Task prompt – Reproduce the Unity snake script walkthrough below word for word, from start to finish.

Extract provided –
=-=-=

SnakeTweaked.cs

using System.Collections.Generic

using System.Collections

using UnityEngine.SceneManagement

using UnityEngine

using Random = UnityEngine.Random

using UnityEngine.Events

using UnityEditor

Because this script is longer and uses more functions, it's expected that the script will use more namespaces. For this script, seven different namespaces are used, including System.Collections.Generic and System.Collections for using the IEnumerator functions (timers and such), UnityEngine.SceneManagement for restarting the level, UnityEngine for pretty much everything else Unity needs that standard C# doesn't provide, UnityEngine.Random for the Random algorithm, UnityEngine.Events to use the Event system and UnityEditor to allow checking for the Editor and exiting to the Editor.

[SerializeField] GameObject snakePrefab

[SerializeField] GameObject snakeHeadClosed

[SerializeField] GameObject snakeHeadOpened

[SerializeField] Transform snakeHead

[SerializeField] List<Transform> snakeBody = new List<Transform>()

[SerializeField] Transform snakeTail

These variables are mainly for the snake GameObjects. The snakePrefab GameObject variable is for the entire snake, the snakeHeadClosed and snakeHeadClosed variables are unused variables that were supposed to be for the custom snake sprites (which had a closed and opened mouth), the snakeHead and snakeTail transform is to get the position, rotation and scale of the GameObject, and the snakeBody list creates a list for Transform variables. They also have the SerializeField attribute to show the variables in the editor. All of these variables are for controlling the snake.

[SerializeField] Vector3 moveRightOffset

[SerializeField] Vector3 moveLeftOffset

[SerializeField] Vector3 moveUpOffset

[SerializeField] Vector3 moveDownOffset

Vector3 inputDirection

These variables are responsible for assisting in the snake's turn function. The values of these variables are set in the inspector, hence the SerializeField attribute, and the values determine how far the snake moves in each increment. I've set them to 0.8 to match the size of the snake's body so it moves at the same distance as its own body size.

The inputDirection variable is responsible for controlling which direction the snake is going in depending on which key has been pressed. It will be used in a later method.

=-=-=

Rows from a dataset –
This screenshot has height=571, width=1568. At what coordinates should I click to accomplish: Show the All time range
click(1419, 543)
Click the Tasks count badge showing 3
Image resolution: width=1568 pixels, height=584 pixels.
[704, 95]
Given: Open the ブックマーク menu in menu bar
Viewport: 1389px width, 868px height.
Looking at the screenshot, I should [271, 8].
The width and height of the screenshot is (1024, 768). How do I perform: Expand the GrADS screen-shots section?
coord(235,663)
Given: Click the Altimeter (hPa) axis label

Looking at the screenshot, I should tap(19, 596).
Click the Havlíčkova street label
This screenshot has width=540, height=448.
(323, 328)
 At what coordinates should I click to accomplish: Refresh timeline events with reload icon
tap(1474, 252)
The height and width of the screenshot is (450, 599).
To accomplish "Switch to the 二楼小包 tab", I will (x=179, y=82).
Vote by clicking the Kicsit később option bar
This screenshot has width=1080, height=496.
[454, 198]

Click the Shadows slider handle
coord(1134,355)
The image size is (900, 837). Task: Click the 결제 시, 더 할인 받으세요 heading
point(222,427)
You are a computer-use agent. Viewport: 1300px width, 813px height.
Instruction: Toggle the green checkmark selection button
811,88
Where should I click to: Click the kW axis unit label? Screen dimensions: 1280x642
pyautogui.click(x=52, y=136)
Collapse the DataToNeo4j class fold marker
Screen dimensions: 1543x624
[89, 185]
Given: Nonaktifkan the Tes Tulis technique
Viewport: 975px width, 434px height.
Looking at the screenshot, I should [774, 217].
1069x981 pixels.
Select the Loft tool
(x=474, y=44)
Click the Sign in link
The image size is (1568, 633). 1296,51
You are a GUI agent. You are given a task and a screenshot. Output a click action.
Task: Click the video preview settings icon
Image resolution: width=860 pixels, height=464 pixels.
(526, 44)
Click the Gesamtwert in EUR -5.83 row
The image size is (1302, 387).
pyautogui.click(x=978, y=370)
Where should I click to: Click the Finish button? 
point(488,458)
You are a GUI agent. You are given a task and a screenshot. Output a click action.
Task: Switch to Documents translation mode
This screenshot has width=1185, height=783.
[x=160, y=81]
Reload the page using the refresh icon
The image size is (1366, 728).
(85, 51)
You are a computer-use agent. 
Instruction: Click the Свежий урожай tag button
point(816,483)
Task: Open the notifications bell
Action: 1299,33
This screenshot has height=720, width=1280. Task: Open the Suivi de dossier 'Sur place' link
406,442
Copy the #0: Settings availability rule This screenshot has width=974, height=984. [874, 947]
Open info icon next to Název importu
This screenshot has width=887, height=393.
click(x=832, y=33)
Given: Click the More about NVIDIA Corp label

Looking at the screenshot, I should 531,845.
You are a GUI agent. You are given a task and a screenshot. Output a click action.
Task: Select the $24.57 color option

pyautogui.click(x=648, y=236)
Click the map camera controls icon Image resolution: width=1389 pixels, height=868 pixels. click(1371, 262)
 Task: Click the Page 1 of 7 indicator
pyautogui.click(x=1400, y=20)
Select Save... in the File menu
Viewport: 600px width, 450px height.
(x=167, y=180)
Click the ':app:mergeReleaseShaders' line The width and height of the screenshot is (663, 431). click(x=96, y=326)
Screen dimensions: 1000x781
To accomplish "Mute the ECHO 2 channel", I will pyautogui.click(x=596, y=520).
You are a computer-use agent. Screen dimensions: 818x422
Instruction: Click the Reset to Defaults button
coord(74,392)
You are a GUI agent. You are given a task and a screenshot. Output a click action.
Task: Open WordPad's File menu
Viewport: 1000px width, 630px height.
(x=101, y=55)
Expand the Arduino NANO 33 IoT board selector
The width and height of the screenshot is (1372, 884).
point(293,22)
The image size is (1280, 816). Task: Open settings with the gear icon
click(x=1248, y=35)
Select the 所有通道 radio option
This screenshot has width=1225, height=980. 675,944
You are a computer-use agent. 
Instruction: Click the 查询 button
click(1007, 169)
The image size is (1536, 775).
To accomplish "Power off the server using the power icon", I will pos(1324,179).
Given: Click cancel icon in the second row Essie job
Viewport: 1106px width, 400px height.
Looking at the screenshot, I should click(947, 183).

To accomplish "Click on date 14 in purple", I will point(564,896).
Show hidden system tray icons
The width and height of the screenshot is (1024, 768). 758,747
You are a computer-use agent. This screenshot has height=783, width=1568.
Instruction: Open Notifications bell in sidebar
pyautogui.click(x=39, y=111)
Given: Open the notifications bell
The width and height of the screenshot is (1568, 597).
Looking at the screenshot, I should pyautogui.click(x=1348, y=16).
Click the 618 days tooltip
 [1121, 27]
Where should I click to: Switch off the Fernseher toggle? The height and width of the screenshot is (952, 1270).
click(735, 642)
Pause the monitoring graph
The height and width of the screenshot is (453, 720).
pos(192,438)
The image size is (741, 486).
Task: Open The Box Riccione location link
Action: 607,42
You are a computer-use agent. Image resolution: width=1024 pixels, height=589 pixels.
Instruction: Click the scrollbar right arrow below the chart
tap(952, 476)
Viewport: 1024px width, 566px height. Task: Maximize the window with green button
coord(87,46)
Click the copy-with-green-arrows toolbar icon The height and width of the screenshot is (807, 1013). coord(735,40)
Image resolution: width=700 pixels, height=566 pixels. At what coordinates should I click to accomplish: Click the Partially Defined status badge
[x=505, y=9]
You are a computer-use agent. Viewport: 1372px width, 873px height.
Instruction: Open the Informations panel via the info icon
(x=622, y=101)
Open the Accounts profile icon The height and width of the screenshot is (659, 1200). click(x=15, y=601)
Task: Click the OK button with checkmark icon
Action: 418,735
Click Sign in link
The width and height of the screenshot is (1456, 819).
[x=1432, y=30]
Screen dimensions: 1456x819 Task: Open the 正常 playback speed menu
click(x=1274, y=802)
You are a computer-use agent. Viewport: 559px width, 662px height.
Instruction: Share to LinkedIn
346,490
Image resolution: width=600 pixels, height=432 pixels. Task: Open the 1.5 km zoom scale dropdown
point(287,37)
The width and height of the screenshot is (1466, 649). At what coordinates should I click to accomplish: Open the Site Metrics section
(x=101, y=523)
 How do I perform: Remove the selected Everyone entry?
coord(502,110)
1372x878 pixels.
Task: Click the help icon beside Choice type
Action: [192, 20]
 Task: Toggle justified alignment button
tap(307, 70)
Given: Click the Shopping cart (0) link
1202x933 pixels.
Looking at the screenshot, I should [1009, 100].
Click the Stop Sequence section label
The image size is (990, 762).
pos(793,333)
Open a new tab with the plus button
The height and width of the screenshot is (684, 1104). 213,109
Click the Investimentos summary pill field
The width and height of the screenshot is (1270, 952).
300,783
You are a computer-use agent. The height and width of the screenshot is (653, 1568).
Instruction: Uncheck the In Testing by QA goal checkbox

=-=-=

Result for this exercise –
SnakeTweaked.cs

using System.Collections.Generic

using System.Collections

using UnityEngine.SceneManagement

using UnityEngine

using Random = UnityEngine.Random

using UnityEngine.Events

using UnityEditor

Because this script is longer and uses more functions, it's expected that the script will use more namespaces. For this script, seven different namespaces are used, including System.Collections.Generic and System.Collections for using the IEnumerator functions (timers and such), UnityEngine.SceneManagement for restarting the level, UnityEngine for pretty much everything else Unity needs that standard C# doesn't provide, UnityEngine.Random for the Random algorithm, UnityEngine.Events to use the Event system and UnityEditor to allow checking for the Editor and exiting to the Editor.

[SerializeField] GameObject snakePrefab

[SerializeField] GameObject snakeHeadClosed

[SerializeField] GameObject snakeHeadOpened

[SerializeField] Transform snakeHead

[SerializeField] List<Transform> snakeBody = new List<Transform>()

[SerializeField] Transform snakeTail

These variables are mainly for the snake GameObjects. The snakePrefab GameObject variable is for the entire snake, the snakeHeadClosed and snakeHeadClosed variables are unused variables that were supposed to be for the custom snake sprites (which had a closed and opened mouth), the snakeHead and snakeTail transform is to get the position, rotation and scale of the GameObject, and the snakeBody list creates a list for Transform variables. They also have the SerializeField attribute to show the variables in the editor. All of these variables are for controlling the snake.

[SerializeField] Vector3 moveRightOffset

[SerializeField] Vector3 moveLeftOffset

[SerializeField] Vector3 moveUpOffset

[SerializeField] Vector3 moveDownOffset

Vector3 inputDirection

These variables are responsible for assisting in the snake's turn function. The values of these variables are set in the inspector, hence the SerializeField attribute, and the values determine how far the snake moves in each increment. I've set them to 0.8 to match the size of the snake's body so it moves at the same distance as its own body size.

The inputDirection variable is responsible for controlling which direction the snake is going in depending on which key has been pressed. It will be used in a later method.